Modulo di Genetica Forense (33 ore):
1) DNA.
- Cenni di struttura del DNA, geni, DNA non codificante e DNA non ricombinante.
2) VARIABILITÀ GENETICA.
- Mutazioni e polimorfismi del DNA in genetica forense (STR, SSR, SNP, RFLP, AFLP), DNA fingerprinting-DNA profiling.
- Concetto di aplogruppo ed aplotipo.
- Polimorfismi del cromosoma Y. Filogenesi degli aplotipi.
- DNA mitocondriale. Filogenesi degli aplotipi.
3) LA TIPIZZAZIONE INDIVIDUALE MEDIANTE L'USO DI MARCATORI MOLECOLARI:
estrazione del DNA ed analisi qualitative e quantitative.
- Estrazione del DNA da tessuto animale, swab buccale, sangue intero/spot, peli e vegetali.
- Quantificazione DNA (NanoDrop).
- Reazione di polimerasi a catena (PCR qualitativa).
- Elettroforesi su gel di agarosio.
- Digestione degli ampliconi con enzimi di restrizione.
- Sequenziamento automatico con il metodo Sanger del DNA. Interpretazione degli elettroferogrammi e problemi interpretativi. Analisi dei risultati: statistica applicata alle indagini genetico-forensi e software utilizzati. Tracciabilità ed identificazione di animali da resti organici. DNA barcoding. Barcode of Life Data System (BOLD) (www.boldsystems.org) e GenBank (NIH genetic sequence database) (https://www.ncbi.nlm.nih.gov/genbank/).

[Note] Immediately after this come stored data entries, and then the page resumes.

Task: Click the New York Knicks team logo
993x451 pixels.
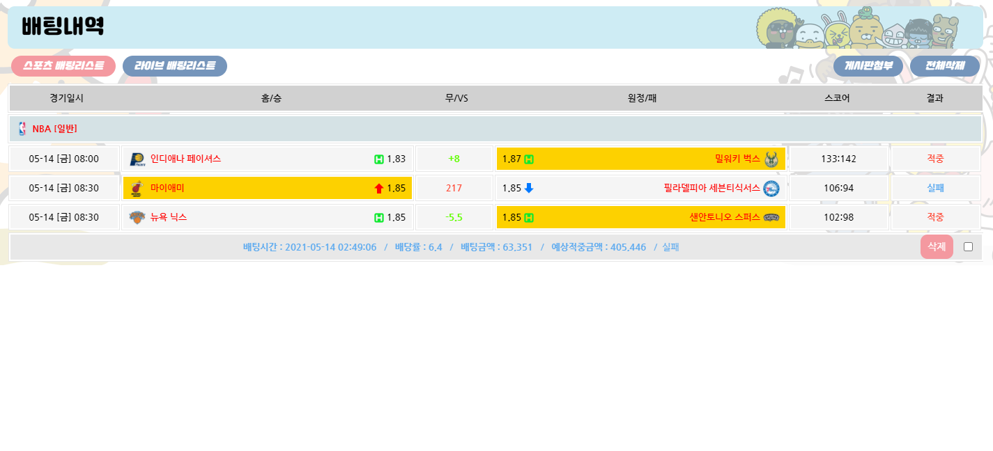Action: click(137, 217)
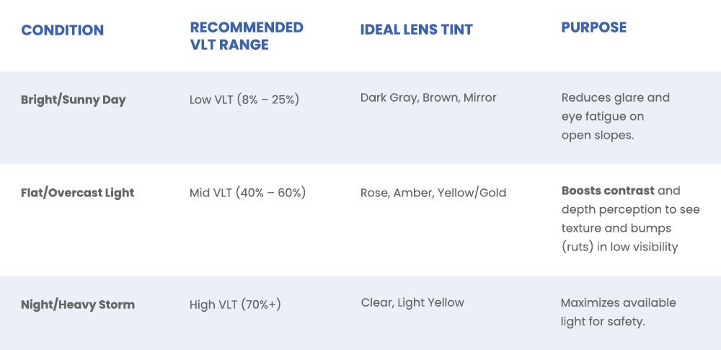Click the CONDITION column header
The image size is (721, 350).
(x=62, y=30)
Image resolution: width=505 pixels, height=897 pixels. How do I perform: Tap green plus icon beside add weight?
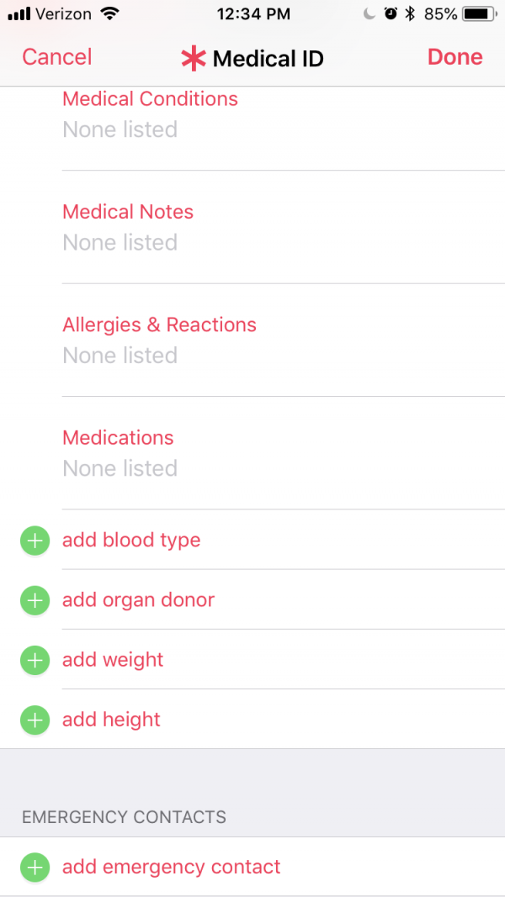(x=35, y=661)
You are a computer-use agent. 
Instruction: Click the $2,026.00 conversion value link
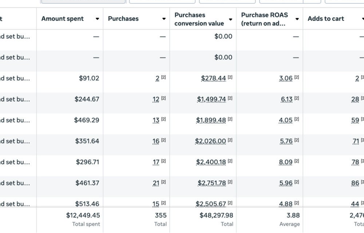pyautogui.click(x=210, y=141)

- PCR quantitativa o Real Time PCR (qPCR) per l’identificazione e quantificazione delle specie presenti in un sito e per l’identificazione di parassiti presenti in tessuti animali. Metodiche di funzionamento ed analisi dei risultati.
- Microsatelliti: multiplex PCR e metodiche di analisi del profilo genetico di un individuo. Interpretazione degli elettroferogrammi e problemi interpretativi nella tipizzazione. Assegnazione allelica, determinazione del genotipo. Analisi dei risultati: test di parentela.
4) NEXT GENERATION SEQUENCING (NGS) APPLICATO AL ‘WHOLE GENOME SEQUENCING’.
- Introduzione al sequenziamento completo dei genomi, metodi, strumenti e gestione dei file output. Cenni di trattazione dei dati in silico post sequenziamento: test di qualità dei dati ottenuti, assemblaggio (de-novo e con reference) e annotazione del genoma.
Modulo di Antropologia molecolare (15 ore):
1) I PRIMATI.
- Cenni di classificazione.
- Principali adattamenti e caratteristiche fisiche.
- Forme fossili ed attuali dei primati non umani.
2) GLI HOMINOIDEA E LA COMPARSA DEGLI OMININI: REPERTI FOSSILI E CARATTERISTICHE MORFOLOGICHE E CULTURALI.
- Il genere Australopithecus.
- Homo habilis.
- Homo erectus.
- Homo neanderthalensis.
- Homo floresiensis e uomo di Denisova.
- Homo sapiens.
3) EVOLUZIONE E DIFFUSIONE DI HOMO SAPIENS.
- Variabilità genetica delle popolazioni umane. Metodi molecolari per lo studio dei pattern filogeografici di diffusione di Homo sapiens. DNA mitocondriale, cromosoma Y, variabilità autosomica mediante studi genome-wide. Filogenesi delle popolazioni umane e introduzione alla datazione molecolare tramite teoria neutrale dell’evoluzione molecolare.
- Il caso di Homo sapiens e Homo neanderthalensis: relazioni molecolari tra le due specie.